Борис был действительно человек поразительный, хотя я помню его очень смутно. В восьмом классе он стал уже кандидатом в шахматные мастера: тогда это была редкость великая, ему прочили огромное будущее. Я был совсем ребенком, но тоже баловался в шахматишки. Однажды Борис предложил сыграть со мной вслепую и поставил мат на шестнадцатом ходу: я запомнил это число как свой безутешный позор. Потом он сыграл «нормально», дав мне фору: ферзя. Я проиграл. Дал ферзя и ладью — результат был такой же. Добавил еще и коня — я проиграл. «Продолжим?» — тоскливо спросил он. Я отказался.
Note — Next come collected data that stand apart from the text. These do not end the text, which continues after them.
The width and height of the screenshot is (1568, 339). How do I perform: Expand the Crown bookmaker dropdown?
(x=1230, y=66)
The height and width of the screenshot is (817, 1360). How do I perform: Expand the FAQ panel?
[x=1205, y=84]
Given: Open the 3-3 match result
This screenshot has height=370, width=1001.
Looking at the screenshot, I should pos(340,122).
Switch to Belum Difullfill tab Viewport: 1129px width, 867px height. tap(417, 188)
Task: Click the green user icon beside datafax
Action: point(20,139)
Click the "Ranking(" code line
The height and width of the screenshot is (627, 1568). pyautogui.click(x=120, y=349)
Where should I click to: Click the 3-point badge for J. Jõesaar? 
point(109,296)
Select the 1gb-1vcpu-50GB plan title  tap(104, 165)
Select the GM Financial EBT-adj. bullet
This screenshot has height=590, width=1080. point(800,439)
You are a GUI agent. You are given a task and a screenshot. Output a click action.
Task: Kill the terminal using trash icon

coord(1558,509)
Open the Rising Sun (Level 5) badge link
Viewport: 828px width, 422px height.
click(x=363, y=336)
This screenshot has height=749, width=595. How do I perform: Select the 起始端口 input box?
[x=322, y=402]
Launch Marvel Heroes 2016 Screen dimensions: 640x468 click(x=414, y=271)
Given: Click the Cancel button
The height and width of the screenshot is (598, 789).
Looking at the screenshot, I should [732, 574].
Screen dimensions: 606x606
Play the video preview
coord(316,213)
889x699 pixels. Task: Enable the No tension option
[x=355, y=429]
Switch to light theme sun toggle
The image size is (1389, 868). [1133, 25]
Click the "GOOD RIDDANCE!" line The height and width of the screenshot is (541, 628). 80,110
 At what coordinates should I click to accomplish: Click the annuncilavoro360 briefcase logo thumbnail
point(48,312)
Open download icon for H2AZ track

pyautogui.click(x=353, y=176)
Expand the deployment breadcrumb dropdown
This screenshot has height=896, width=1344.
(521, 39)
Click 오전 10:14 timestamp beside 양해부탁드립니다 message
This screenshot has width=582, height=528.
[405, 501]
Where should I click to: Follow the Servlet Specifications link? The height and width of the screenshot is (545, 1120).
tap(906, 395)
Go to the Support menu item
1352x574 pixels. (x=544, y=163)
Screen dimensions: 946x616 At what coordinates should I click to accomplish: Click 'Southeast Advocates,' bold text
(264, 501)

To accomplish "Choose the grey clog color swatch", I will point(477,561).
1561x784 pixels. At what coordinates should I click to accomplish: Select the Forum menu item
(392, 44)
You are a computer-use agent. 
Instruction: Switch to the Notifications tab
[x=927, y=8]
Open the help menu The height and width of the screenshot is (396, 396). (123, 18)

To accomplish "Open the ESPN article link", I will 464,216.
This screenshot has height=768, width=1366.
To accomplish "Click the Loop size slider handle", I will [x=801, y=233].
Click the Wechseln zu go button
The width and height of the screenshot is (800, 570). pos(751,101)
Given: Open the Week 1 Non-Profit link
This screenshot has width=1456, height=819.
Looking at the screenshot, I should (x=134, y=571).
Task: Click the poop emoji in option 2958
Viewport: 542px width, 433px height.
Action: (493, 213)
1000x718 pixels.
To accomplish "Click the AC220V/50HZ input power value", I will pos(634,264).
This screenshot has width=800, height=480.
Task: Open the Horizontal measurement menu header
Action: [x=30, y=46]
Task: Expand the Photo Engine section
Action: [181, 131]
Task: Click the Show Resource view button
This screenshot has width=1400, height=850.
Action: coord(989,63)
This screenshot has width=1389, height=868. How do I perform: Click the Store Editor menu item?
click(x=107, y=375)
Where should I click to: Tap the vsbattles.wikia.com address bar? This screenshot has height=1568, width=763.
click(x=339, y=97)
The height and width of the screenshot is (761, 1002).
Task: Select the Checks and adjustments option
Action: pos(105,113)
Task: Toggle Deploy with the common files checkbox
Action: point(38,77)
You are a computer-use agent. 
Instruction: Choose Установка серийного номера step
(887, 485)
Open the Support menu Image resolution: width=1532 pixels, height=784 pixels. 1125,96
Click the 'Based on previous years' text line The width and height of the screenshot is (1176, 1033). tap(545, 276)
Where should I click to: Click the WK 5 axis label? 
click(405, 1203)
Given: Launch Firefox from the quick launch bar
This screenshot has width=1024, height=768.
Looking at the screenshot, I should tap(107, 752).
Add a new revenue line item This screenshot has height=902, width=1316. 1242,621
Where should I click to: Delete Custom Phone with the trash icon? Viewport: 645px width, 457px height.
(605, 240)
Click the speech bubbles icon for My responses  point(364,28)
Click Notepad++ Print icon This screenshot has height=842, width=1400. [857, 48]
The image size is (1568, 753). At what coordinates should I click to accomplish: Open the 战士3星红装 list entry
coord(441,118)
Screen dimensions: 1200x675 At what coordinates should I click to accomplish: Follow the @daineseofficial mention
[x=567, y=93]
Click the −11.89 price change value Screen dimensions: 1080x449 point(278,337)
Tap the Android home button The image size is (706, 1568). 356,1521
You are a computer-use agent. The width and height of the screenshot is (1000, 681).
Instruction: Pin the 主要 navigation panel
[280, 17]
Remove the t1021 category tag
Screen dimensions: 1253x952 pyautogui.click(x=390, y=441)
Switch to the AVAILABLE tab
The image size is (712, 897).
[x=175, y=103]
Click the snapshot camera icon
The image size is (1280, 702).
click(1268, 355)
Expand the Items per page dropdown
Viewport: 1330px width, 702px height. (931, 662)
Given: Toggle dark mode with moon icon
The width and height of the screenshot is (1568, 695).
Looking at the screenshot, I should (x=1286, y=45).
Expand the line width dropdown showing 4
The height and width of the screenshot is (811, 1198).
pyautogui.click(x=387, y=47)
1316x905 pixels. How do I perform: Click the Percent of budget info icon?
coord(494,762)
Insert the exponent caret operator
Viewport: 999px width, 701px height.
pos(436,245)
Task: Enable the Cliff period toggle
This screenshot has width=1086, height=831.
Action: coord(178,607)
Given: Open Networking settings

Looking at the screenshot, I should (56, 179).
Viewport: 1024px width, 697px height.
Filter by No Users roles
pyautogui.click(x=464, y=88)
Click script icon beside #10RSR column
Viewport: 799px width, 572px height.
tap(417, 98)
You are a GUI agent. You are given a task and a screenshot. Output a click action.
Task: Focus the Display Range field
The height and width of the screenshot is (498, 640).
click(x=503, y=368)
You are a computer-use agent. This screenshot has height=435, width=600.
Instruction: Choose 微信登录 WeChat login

Его мать, очень крупный химик, была в разводе с Матвеем: поэтому, надо думать, Борис не отправился вслед за отцом в казахстанские степи.

Он влюбился в девочку из соседней школы — ее постигло несчастье: неудачно спрыгнув с трамвайной ступеньки, она лишилась ноги. Верный чувству и слову, Борис женился на ней. Когда началась война, он получил по нездоровью (сильнейшая близорукость) «белый билет», но пошел на фронт добровольцем искупать «вину» отца и вскоре погиб, вступив перед этим в партию: сына врага народа приняли — за боевые заслуги. Его фамилия (с ошибкой: вместо «к» в середине фамилии почему-то высекли «й») значится на мемориальной доске в память погибших стодесятников, прибитой к стене совершенно другой школы. Раньше у доски был постамент, и памятник стоял там, где ему положено: во дворе сто десятой. Теперь он лишился и смысла, и места.

Иван Кузьмич был родом из Тульской губернии — его родители, крестьяне села Захаровка, не имели возможности дать сыну хоть какое-то образование. Был он не самоучкой, а самородком, неведомо как постигшим сложнейшую из наук: воспитание человека. Не имея никаких дипломов, учительствовал где-то под Тверью, а потом оказался в Москве. Ему повезло: дипломы тогда не слишком-то почитались. Анкета была гораздо важнее. Благодаря ей он и возглавил московскую школу, получив предписание изгнать из нее тлетворный дух проклятой буржуазии. Хоть на этот раз выбор «Софьи Власьевны» оказался удачным! Много позже, уже под конец жизни, Учитель Божьей милостью — без дипломов и аттестатов — с полным основанием стал членом-корреспондентом Академии педагогических наук.

Я тогда ничего, конечно, не знал о великой педагогике двадцатых годов, которая уже в тридцатых была оболгана, оплевана, изгнана отовсюду, а иным ее создателям стоила свободы и жизни. Основанная на том, что ученик не подчинен учителю, что вместе они сотрудничают ради общего блага, что перед учителем существует не класс («коллектив»), а совокупность разных индивидуальностей, — эта великая и строжайше запрещенная педагогика, связанная с именами Шацкого, Леонтьева, Выготского, Блонского, Вентцеля, Иорданского, Пинкевича, Пестрака, Гайсиновича, Гастева, воплотилась в практике нашей школы, но вслух об этом не говорилось, и понять это я смог только гораздо позже.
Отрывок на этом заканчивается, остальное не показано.